WORK ORDER: Your copy should match the entries exactly, with no images carried over.

[MATERIAL FOR THIS TASK — start]

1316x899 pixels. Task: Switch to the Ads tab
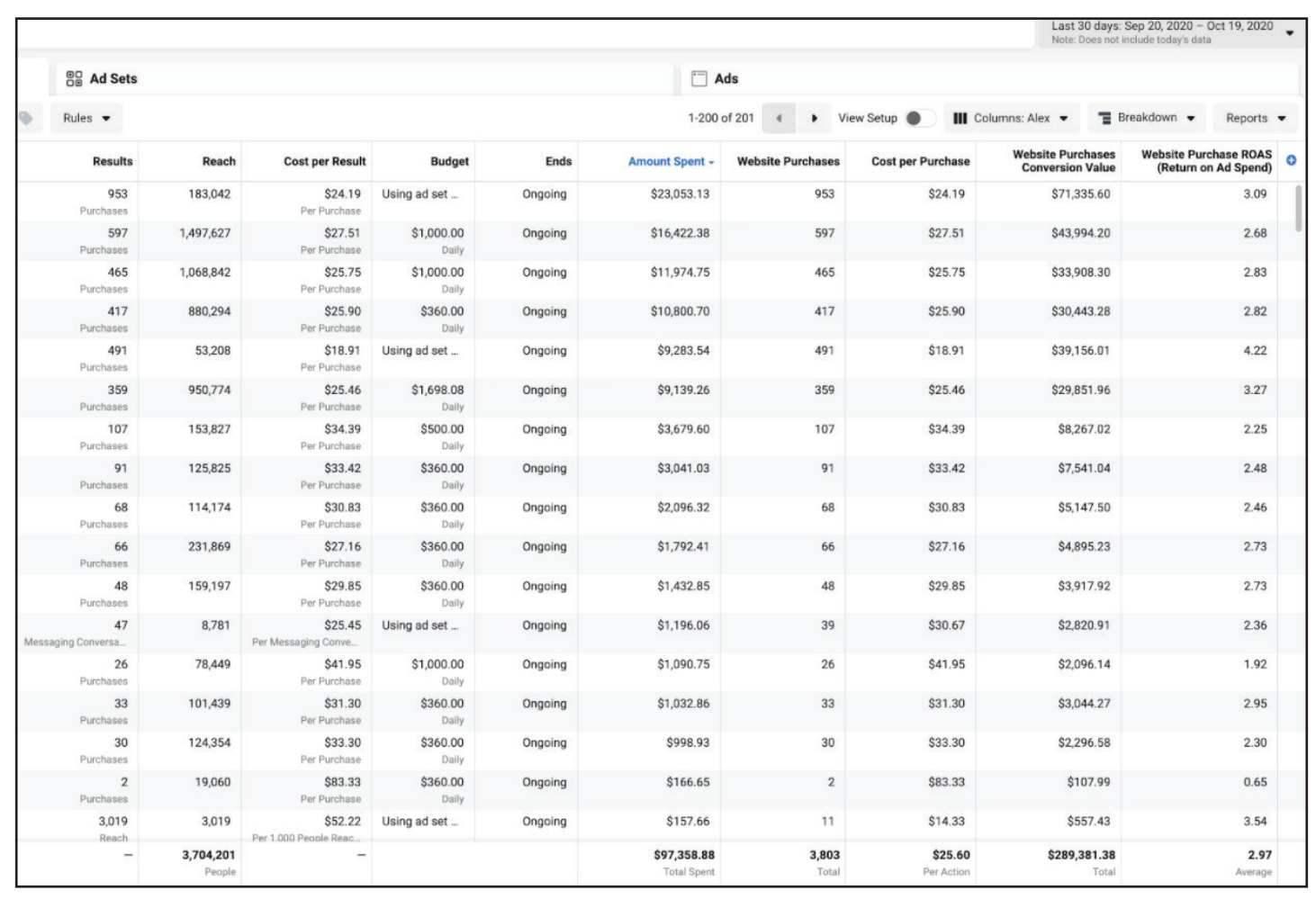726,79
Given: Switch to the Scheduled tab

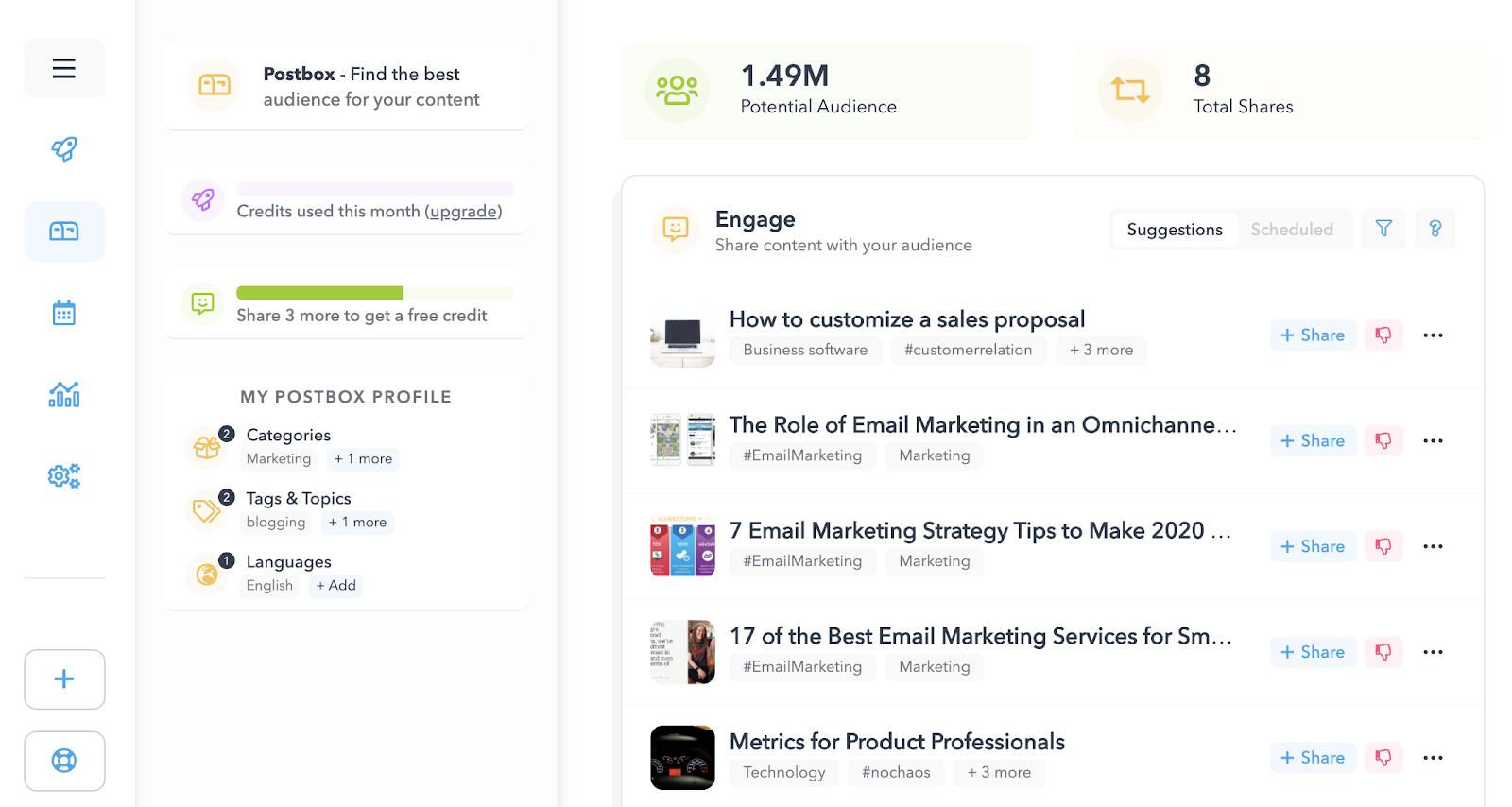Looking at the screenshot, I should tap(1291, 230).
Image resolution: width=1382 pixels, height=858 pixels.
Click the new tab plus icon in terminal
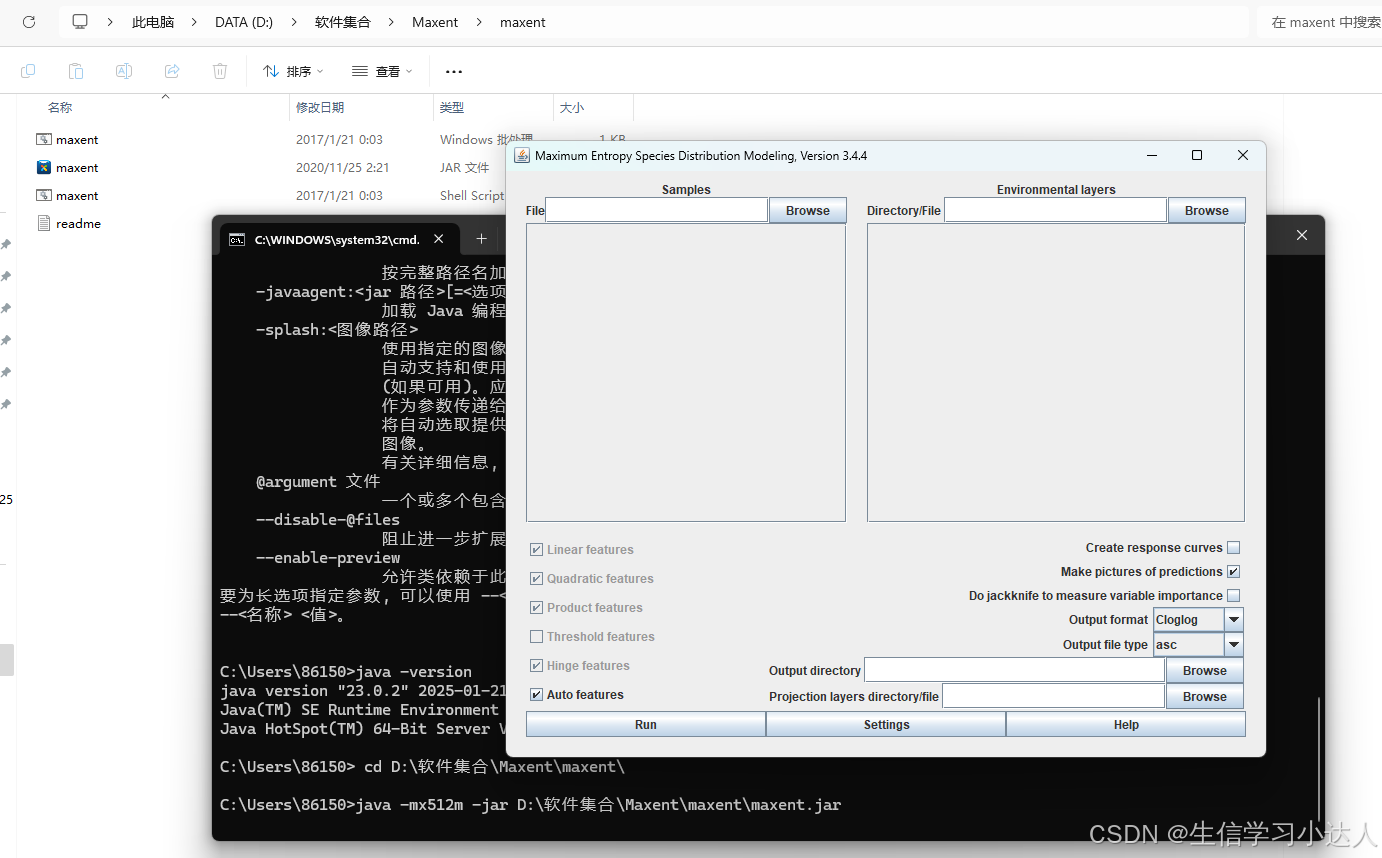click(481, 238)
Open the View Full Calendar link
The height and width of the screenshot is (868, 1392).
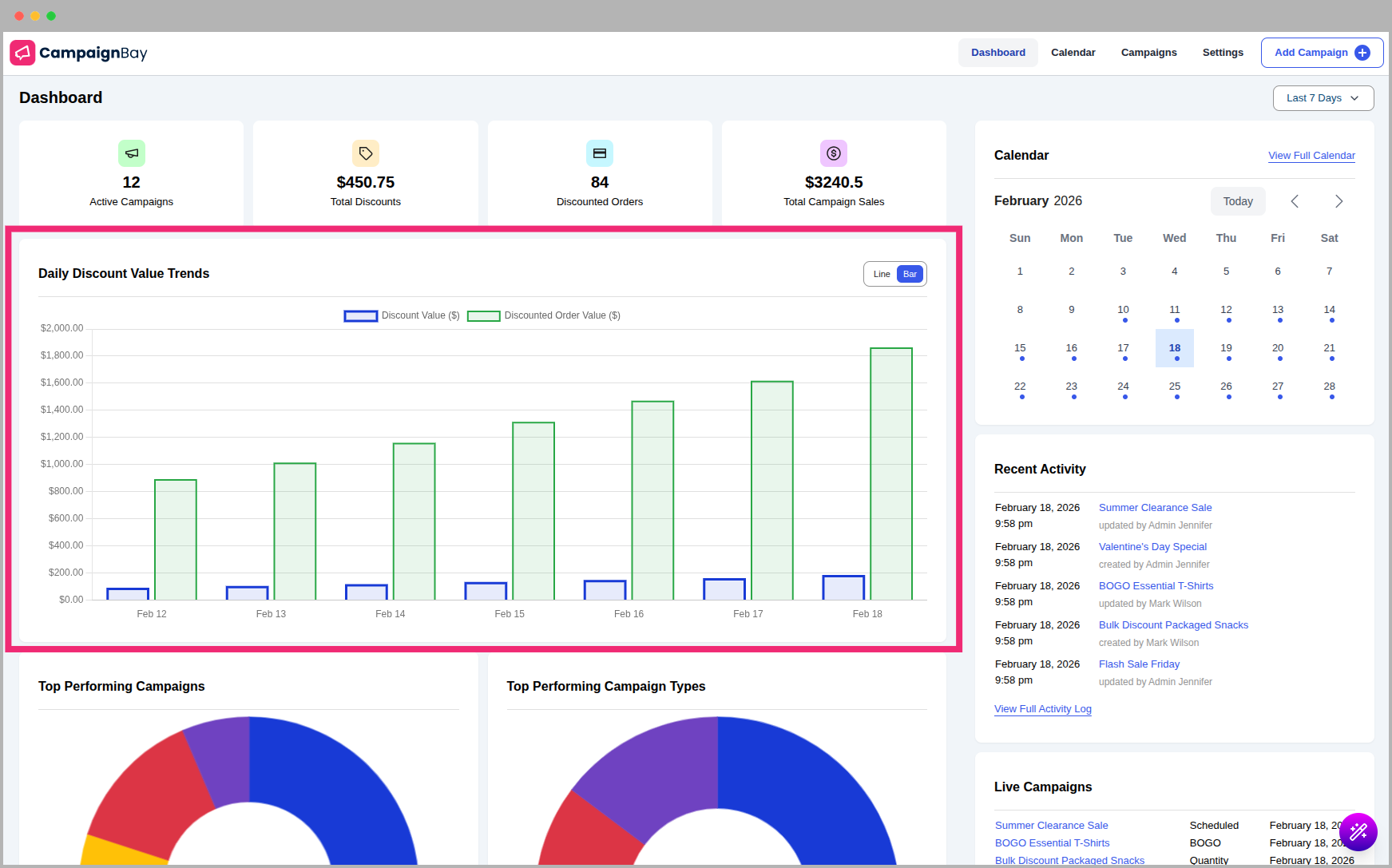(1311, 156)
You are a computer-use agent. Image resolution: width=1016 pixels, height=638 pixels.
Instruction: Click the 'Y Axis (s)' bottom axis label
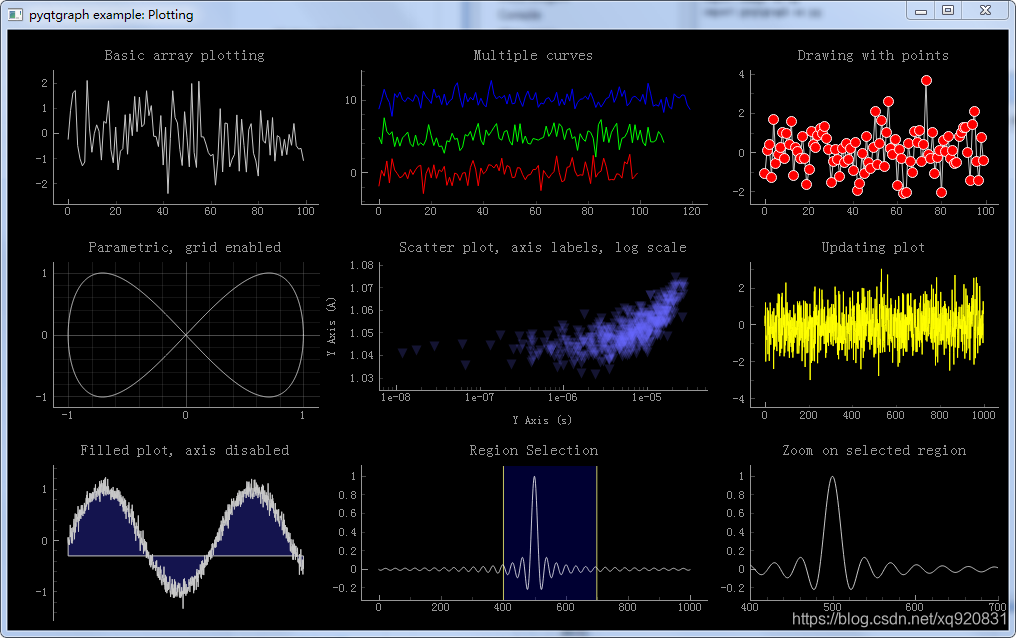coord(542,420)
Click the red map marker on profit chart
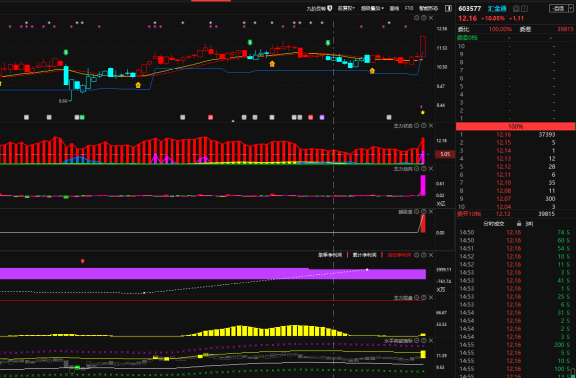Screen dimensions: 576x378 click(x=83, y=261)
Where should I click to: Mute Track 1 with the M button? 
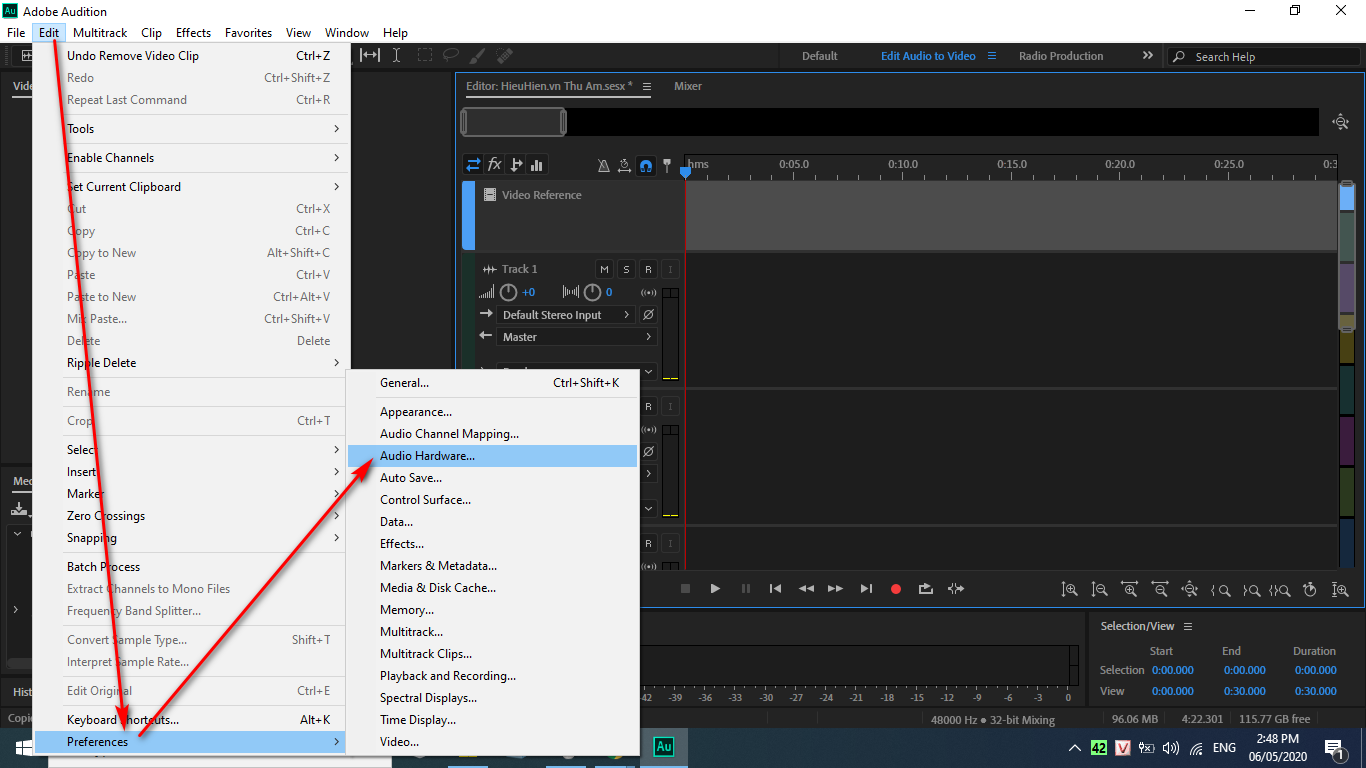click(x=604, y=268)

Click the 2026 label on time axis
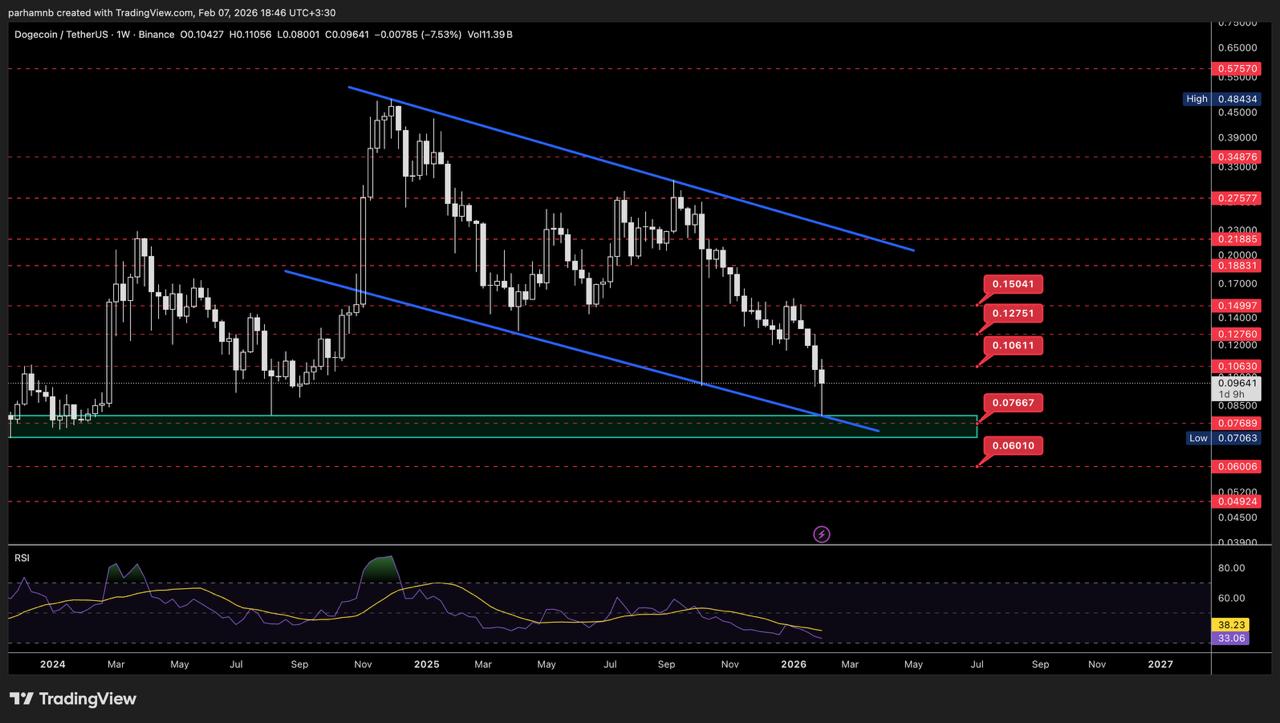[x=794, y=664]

[MATERIAL FOR THIS TASK — finish]

ANSWER:
1316x899 pixels. Task: Switch to the Ads tab
726,79
Given: Switch to the Scheduled tab

Looking at the screenshot, I should tap(1291, 230).
Image resolution: width=1382 pixels, height=858 pixels.
Click the new tab plus icon in terminal
click(481, 238)
Open the View Full Calendar link
The height and width of the screenshot is (868, 1392).
(1311, 156)
You are a computer-use agent. Image resolution: width=1016 pixels, height=638 pixels.
Instruction: Click the 'Y Axis (s)' bottom axis label
coord(542,420)
Click the red map marker on profit chart
Screen dimensions: 576x378 click(x=83, y=261)
Where should I click to: Mute Track 1 with the M button? 
click(x=604, y=268)

Click the 2026 label on time axis
[x=794, y=664]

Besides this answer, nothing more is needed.